_EXCERPT_
Giter VIP home page Giter VIP logo

Comments (7)

stephenberry avatar stephenberry commented on May 24, 2024 2

@Nukoooo, I think I fixed the bug with #670. The issue was with hashing unicode characters, I was casting char bytes to uint64_t, which would make the values enormous for unicode bytes. The fix was to use: uint64_t(uint8_t(character)), this way the uint64_t value is between 0 and 255 as intended.

If you run into more issues, please let me know. And, thanks so much for pointing this out!

from glaze.

stephenberry avatar stephenberry commented on May 24, 2024

Thanks for this bug report. Could you share some of the unicode keys that are failing for you? I haven't tested much with unicode keys, so I'll have to look into it and add more unit tests.

from glaze.

Pixel coordinate grounding data
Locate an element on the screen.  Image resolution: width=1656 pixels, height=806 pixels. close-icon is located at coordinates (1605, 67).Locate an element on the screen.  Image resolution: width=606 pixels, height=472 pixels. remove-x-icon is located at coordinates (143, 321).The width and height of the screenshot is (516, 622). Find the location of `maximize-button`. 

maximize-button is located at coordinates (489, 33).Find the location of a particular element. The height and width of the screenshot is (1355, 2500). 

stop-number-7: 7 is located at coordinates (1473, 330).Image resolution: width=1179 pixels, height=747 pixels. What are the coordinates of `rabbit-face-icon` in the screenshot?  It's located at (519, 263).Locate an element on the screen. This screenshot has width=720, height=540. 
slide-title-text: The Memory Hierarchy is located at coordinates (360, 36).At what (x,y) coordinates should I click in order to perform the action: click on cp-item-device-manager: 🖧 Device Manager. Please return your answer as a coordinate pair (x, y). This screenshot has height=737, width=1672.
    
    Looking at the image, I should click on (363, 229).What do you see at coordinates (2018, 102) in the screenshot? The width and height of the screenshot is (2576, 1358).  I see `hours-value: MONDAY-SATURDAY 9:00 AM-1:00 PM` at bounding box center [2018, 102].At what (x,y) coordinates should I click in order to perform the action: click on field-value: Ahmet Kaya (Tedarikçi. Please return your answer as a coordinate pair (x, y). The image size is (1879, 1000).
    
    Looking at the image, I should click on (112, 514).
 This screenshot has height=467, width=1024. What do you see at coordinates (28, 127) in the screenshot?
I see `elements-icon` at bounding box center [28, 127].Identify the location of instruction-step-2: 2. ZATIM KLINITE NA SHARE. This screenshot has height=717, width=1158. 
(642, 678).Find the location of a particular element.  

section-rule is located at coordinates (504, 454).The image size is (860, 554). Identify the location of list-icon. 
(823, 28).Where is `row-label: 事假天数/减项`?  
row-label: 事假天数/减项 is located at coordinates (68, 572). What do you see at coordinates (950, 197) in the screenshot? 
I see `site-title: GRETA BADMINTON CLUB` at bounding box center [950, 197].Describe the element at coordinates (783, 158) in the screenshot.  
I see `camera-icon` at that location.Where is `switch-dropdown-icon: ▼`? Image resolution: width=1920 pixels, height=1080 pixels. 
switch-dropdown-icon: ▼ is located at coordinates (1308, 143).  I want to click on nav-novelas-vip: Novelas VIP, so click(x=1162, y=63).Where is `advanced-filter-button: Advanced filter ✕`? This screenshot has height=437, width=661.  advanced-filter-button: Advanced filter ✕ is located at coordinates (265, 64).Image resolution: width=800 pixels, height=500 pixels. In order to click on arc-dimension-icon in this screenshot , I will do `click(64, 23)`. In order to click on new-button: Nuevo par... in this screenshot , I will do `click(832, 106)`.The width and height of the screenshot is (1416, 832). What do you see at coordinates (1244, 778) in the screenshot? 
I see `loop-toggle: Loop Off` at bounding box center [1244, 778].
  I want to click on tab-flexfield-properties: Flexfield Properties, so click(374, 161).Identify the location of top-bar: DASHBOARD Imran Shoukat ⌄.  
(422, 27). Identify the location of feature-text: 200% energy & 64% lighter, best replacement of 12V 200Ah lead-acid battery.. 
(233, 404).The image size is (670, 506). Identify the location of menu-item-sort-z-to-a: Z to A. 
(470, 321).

_WHAT YOU SHOULD DO_
Answer these questions about the comment thread:
1. Which number does stephenberry give for the change that fixed the bug?
2. What type were the char bytes being cast to before the fix?
3. What does stephenberry ask the bug reporter to share?

_ANSWER BOX_
1. #670
2. uint64_t
3. Some of the unicode keys that are failing